START Supplied entries

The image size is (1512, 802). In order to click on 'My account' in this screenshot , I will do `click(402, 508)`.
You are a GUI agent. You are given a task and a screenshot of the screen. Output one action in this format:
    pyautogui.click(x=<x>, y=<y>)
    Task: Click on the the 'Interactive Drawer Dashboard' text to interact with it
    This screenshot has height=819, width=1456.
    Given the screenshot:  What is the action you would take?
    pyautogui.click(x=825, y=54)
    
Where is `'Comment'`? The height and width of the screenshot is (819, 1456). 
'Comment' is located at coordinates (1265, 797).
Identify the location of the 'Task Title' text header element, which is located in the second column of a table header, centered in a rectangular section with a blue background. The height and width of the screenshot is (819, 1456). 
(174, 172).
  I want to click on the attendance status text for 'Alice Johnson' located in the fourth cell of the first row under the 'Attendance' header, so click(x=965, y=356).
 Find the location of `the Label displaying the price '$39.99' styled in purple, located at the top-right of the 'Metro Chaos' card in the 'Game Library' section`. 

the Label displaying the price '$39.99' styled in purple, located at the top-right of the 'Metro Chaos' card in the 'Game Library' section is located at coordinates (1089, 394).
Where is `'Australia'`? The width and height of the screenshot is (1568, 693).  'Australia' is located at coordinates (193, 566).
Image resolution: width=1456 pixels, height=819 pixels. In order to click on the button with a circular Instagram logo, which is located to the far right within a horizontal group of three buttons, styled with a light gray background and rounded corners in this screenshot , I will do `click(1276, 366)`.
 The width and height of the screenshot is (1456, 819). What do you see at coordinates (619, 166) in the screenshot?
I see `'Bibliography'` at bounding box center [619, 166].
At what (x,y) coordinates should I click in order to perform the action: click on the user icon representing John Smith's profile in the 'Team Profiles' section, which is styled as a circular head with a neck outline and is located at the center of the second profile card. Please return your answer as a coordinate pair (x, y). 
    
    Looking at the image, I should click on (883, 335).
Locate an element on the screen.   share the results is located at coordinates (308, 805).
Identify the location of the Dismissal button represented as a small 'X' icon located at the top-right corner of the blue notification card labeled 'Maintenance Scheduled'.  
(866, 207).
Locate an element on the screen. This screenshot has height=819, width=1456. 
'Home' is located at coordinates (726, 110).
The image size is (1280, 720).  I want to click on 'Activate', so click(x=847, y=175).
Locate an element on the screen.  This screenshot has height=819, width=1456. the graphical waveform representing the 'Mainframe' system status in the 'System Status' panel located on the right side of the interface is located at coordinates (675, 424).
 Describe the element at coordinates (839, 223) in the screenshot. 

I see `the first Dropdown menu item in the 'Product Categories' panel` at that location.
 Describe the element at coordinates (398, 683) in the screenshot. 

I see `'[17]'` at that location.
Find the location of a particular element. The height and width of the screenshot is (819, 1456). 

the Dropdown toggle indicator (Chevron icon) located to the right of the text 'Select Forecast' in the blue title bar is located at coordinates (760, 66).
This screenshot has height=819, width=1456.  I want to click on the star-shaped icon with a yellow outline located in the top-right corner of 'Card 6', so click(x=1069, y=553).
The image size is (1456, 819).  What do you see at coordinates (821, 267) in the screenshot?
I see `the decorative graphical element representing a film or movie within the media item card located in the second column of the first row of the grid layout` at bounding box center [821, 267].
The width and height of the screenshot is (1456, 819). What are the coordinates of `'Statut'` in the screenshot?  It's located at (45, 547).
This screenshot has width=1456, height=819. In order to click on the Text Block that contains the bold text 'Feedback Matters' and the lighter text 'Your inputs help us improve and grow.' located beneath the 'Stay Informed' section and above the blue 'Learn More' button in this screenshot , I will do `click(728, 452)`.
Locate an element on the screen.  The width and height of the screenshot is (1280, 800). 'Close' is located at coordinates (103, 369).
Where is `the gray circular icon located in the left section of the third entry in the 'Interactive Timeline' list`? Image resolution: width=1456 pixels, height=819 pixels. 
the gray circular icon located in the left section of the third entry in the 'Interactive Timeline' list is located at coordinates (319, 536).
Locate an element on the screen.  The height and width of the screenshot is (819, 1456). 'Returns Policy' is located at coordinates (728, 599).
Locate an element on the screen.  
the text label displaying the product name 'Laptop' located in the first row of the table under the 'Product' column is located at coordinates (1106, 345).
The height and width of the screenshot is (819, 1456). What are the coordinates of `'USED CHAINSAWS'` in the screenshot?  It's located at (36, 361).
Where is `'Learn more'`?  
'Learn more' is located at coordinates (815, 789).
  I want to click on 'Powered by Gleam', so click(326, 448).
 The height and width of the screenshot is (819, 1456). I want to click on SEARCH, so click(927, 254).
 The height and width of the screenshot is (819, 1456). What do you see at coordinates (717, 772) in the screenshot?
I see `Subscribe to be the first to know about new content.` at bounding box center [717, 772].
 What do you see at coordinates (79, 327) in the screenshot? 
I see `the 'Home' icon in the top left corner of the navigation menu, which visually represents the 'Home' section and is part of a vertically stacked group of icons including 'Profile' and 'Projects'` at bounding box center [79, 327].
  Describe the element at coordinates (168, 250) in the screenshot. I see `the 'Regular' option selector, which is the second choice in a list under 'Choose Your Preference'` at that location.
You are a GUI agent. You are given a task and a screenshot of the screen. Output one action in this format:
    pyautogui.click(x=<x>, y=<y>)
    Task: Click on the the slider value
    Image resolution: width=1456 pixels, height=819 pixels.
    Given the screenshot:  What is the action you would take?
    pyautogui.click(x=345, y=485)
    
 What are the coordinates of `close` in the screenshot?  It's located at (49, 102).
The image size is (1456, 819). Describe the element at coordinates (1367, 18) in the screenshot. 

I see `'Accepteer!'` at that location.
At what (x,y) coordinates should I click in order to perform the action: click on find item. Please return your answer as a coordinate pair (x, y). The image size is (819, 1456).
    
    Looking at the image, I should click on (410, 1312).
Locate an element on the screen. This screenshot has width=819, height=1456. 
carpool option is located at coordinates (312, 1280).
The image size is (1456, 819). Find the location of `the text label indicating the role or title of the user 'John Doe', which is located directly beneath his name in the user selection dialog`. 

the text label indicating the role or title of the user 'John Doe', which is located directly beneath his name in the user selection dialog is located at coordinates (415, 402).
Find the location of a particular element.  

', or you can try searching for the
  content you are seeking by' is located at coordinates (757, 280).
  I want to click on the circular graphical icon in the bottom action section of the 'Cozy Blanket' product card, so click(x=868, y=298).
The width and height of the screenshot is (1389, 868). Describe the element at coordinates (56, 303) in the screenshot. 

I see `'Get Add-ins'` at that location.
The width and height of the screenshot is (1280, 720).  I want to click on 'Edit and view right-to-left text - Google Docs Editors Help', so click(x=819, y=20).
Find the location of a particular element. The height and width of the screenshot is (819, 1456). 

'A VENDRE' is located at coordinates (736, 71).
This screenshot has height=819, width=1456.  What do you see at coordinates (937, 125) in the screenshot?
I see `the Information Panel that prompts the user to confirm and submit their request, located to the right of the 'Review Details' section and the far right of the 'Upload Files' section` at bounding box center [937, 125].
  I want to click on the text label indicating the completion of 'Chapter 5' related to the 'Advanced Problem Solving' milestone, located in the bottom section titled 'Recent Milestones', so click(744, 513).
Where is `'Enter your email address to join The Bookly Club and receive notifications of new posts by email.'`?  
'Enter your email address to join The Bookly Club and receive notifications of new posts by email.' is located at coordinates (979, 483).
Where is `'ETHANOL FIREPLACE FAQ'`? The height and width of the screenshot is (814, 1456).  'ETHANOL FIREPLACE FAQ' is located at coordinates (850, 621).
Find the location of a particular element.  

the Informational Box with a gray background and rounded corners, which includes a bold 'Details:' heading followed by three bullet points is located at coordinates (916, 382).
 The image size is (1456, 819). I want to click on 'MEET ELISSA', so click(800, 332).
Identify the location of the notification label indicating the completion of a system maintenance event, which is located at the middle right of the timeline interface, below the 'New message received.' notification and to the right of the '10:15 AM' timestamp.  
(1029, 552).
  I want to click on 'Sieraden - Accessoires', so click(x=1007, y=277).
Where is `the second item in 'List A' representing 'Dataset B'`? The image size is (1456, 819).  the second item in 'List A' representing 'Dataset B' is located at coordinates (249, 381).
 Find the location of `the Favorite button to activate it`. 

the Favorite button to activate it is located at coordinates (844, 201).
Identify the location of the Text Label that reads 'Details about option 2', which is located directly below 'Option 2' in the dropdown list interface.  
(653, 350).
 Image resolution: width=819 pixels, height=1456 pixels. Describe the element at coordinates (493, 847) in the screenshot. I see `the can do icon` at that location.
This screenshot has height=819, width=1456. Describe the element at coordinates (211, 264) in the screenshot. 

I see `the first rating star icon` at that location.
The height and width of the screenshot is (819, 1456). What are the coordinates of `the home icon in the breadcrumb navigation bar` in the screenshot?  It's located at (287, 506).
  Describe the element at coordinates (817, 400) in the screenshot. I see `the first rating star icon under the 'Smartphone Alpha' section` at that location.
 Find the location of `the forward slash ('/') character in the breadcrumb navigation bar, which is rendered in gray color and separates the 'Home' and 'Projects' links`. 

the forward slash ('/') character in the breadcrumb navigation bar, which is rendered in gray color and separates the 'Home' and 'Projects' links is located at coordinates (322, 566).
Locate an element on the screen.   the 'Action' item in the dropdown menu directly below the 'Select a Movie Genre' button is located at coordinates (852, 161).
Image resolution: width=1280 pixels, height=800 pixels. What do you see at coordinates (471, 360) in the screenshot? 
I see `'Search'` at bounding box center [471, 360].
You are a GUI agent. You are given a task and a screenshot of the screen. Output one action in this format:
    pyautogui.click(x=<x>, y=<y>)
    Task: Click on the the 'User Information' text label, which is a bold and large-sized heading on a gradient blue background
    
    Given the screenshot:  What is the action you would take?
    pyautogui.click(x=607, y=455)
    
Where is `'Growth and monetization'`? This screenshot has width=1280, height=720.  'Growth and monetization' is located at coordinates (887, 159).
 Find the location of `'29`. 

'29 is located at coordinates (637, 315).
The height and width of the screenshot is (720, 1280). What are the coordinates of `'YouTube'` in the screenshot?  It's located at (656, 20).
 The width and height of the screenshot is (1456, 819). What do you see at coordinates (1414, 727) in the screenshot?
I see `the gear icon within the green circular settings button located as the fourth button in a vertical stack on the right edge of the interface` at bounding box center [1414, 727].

END Supplied entries

= Instructions for the task =
Put everything from the line containing "coordinates (852, 161)." down to the line containing "center [471, 360]." into a two-column CSV headed input and output, with one row per item: the text to be answered under input and its answer under output. Enclose each field in double quotation marks and replace any line breaks with spaces.

= Solution to the problem =
input,output
"Locate an element on the screen.","the 'Action' item in the dropdown menu directly below the 'Select a Movie Genre' button is located at coordinates (852, 161)."
"Image resolution: width=1280 pixels, height=800 pixels. What do you see at coordinates (471, 360) in the screenshot?","I see `'Search'` at bounding box center [471, 360]."